Constructing a form is a two-part process:

  1. The form must be created within your HTML document.
  2. A program (usually C, Unix or Perl) must be created; this program is called CGI (Common Gateway Interface); CGI receives the data from your form and implements the action specified within the program.

Note: Most companies that offer Web site hosting (the business you upload all such Web pages and associated files to be stored on a server) usually have pre-formatted CGI scripts, so that you do not have to learn Perl. Search their Web site (or contact them if you are paying for their services) to learn which CGI scripts they have that will suit your needs for forms...essentially, these scripts are necessary once a user clicks your 'Submit' button so that all info entered in the form you created in HTML is processed and can therefore be submitted to say, your designated e-mail address in a pre-defined format based on the design of your form.

The syntax for creating forms consists of 3 distinct elements between the <FORM></FORM> tags:

  1. INPUT elements are the basis for various button types and text inputs.
    • Text: single line text box:
    • Radio: a group of buttons in which only one may be chosen.
    • Checkbox: a box (or many boxes) that can be checked or unchecked (numerous boxes can be checked).
    • Reset: a button set to clear form values.
    • Submit: a button to send the form data to the CGI on the server.

  2. SELECT elements create a pull-down menu:
    • OPTION elements define the menu choices.
    • The SELECTED attribute in the OPTION element specifies the default menu item to be displayed.

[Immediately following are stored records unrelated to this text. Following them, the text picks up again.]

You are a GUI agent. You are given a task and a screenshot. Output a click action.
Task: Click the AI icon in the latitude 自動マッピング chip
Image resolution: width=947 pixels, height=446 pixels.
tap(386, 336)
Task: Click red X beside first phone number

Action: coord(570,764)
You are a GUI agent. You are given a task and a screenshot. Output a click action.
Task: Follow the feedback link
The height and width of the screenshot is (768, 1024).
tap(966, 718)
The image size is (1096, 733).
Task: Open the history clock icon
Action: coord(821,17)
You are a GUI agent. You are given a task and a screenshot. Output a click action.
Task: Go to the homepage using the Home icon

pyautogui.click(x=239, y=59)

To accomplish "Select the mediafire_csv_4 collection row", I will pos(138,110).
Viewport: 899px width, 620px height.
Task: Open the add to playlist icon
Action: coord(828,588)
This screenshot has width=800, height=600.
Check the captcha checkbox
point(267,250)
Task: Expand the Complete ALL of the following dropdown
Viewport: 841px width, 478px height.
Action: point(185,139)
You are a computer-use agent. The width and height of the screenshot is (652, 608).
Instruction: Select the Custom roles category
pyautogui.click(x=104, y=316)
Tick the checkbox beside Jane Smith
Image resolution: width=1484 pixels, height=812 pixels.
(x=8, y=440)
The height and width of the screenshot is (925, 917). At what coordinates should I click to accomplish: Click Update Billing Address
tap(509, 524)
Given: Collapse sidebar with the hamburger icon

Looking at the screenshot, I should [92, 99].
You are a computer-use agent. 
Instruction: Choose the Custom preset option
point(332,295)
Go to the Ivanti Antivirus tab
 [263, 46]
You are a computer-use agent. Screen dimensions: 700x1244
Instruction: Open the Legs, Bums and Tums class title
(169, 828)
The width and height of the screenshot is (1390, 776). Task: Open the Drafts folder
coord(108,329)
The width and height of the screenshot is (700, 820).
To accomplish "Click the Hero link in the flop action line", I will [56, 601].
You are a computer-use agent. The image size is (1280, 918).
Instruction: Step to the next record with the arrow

  3. TEXTAREA elements specify a multi-line text field.
    • The COLUMNS and ROWS attributes between the <TEXTAREA></TEXTAREA> tags specify the default value of the field.

How a Form Works
When the 'submit' button is clicked, the data from the form field is send to a program (CGI) of the URL specified by the ACTION attribute in the <FORM> tag; the NAME attribute is matched to the corresponding VALUE attribute and the program takes its action (such as sending teh data to you as Email).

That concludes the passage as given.